Collection entries:

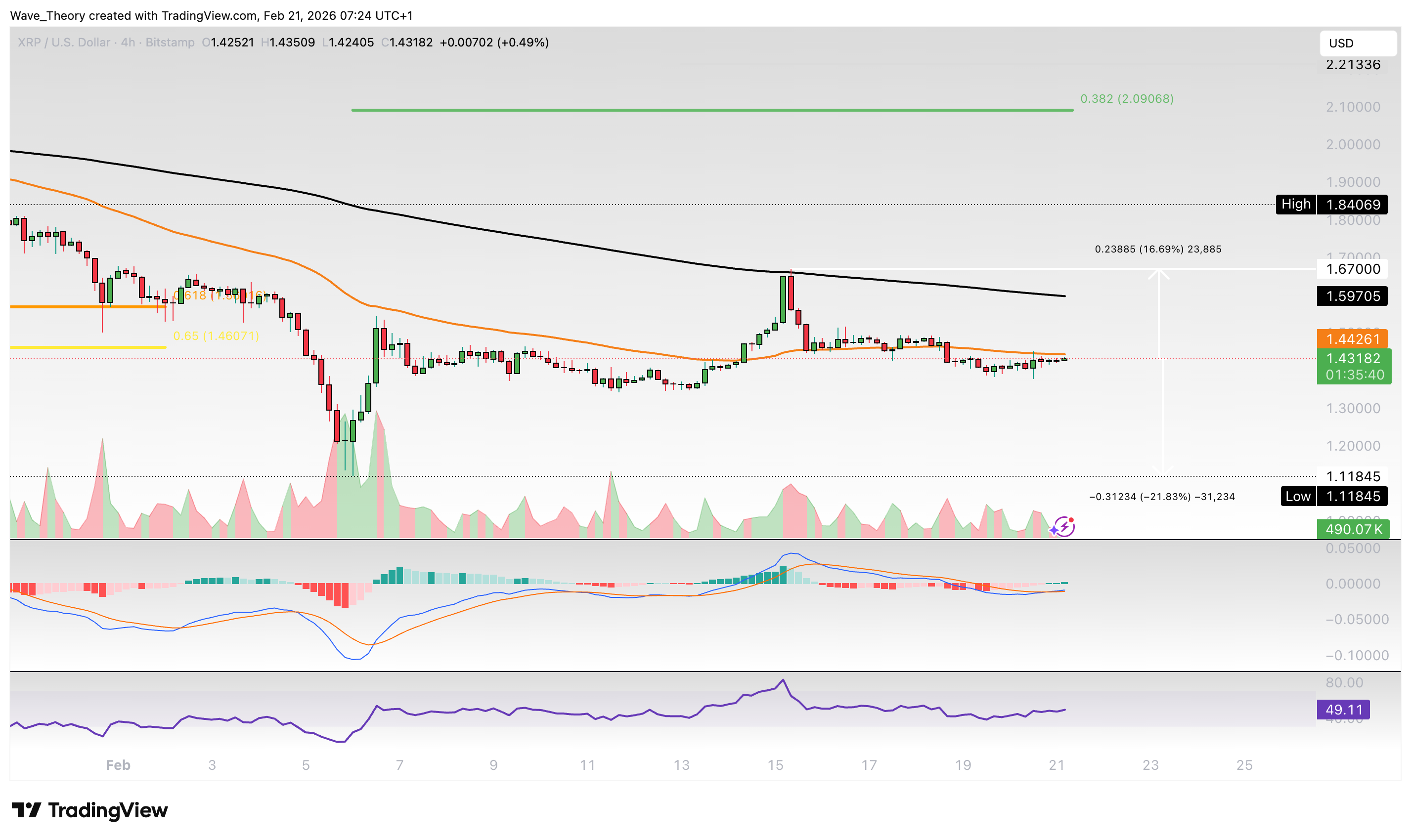Click the green current price label 1.43182
The width and height of the screenshot is (1411, 840).
coord(1354,358)
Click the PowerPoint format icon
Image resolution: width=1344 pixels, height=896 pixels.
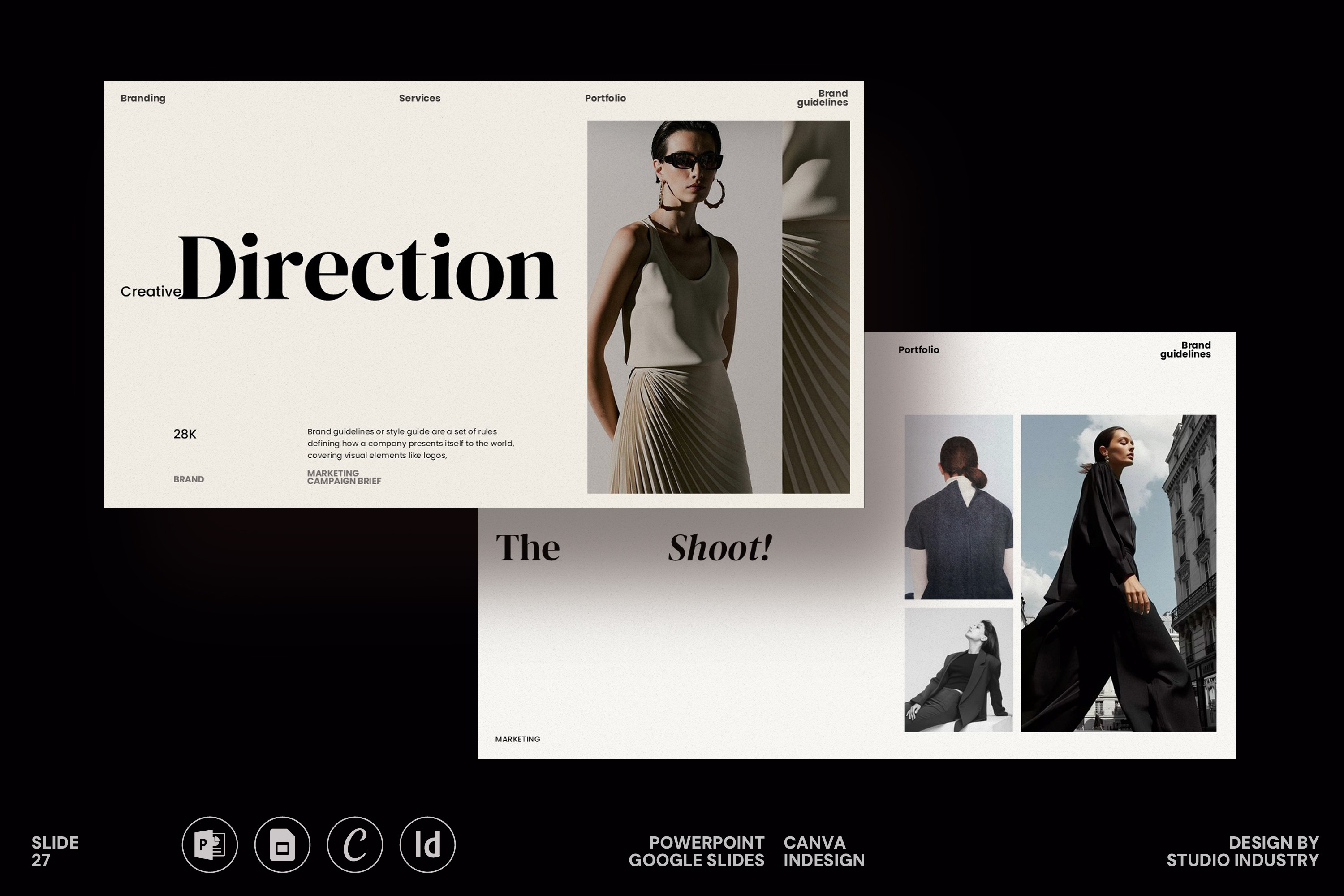[x=210, y=844]
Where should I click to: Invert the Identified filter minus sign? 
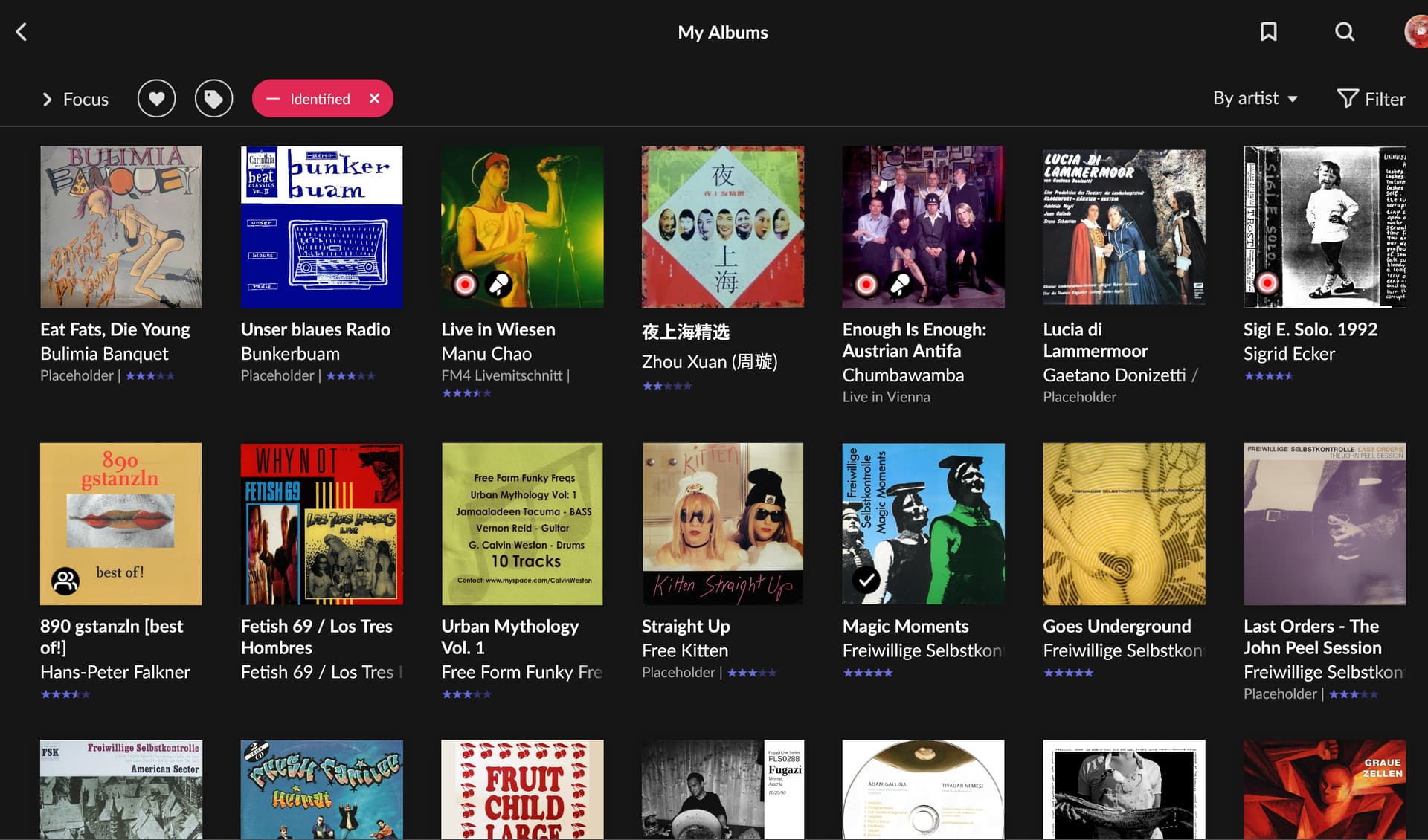[273, 99]
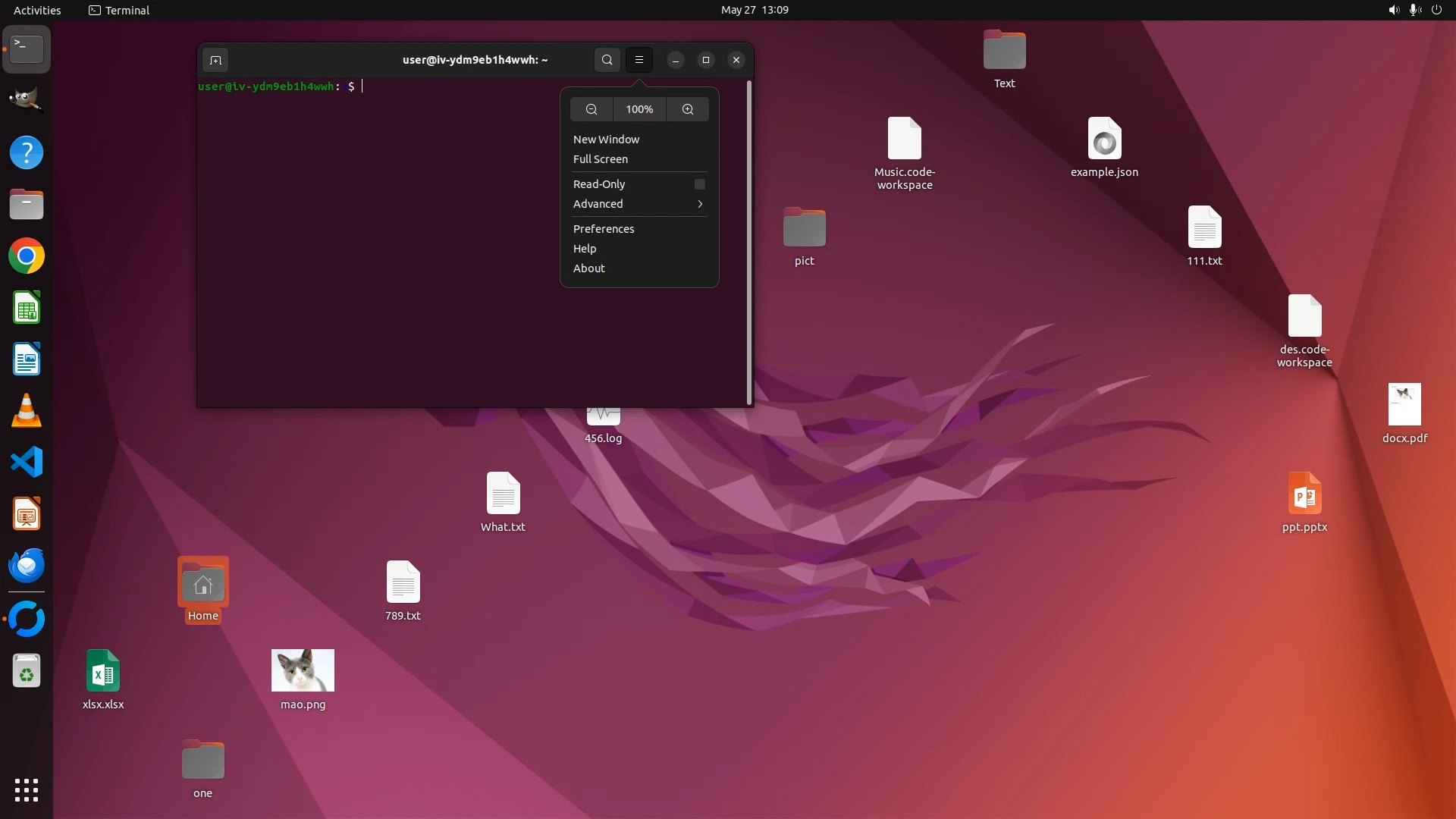Zoom out terminal text with minus icon
This screenshot has width=1456, height=819.
(592, 109)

**ACTIVITY**
In the data above, the line containing "Where should I" and all lines after it are to be reproduced exactly, leaving out the pictures.

**RESPONSE TO THE TASK**
Where should I click to: Invert the Identified filter minus sign? 
[273, 99]
Zoom out terminal text with minus icon
This screenshot has width=1456, height=819.
(592, 109)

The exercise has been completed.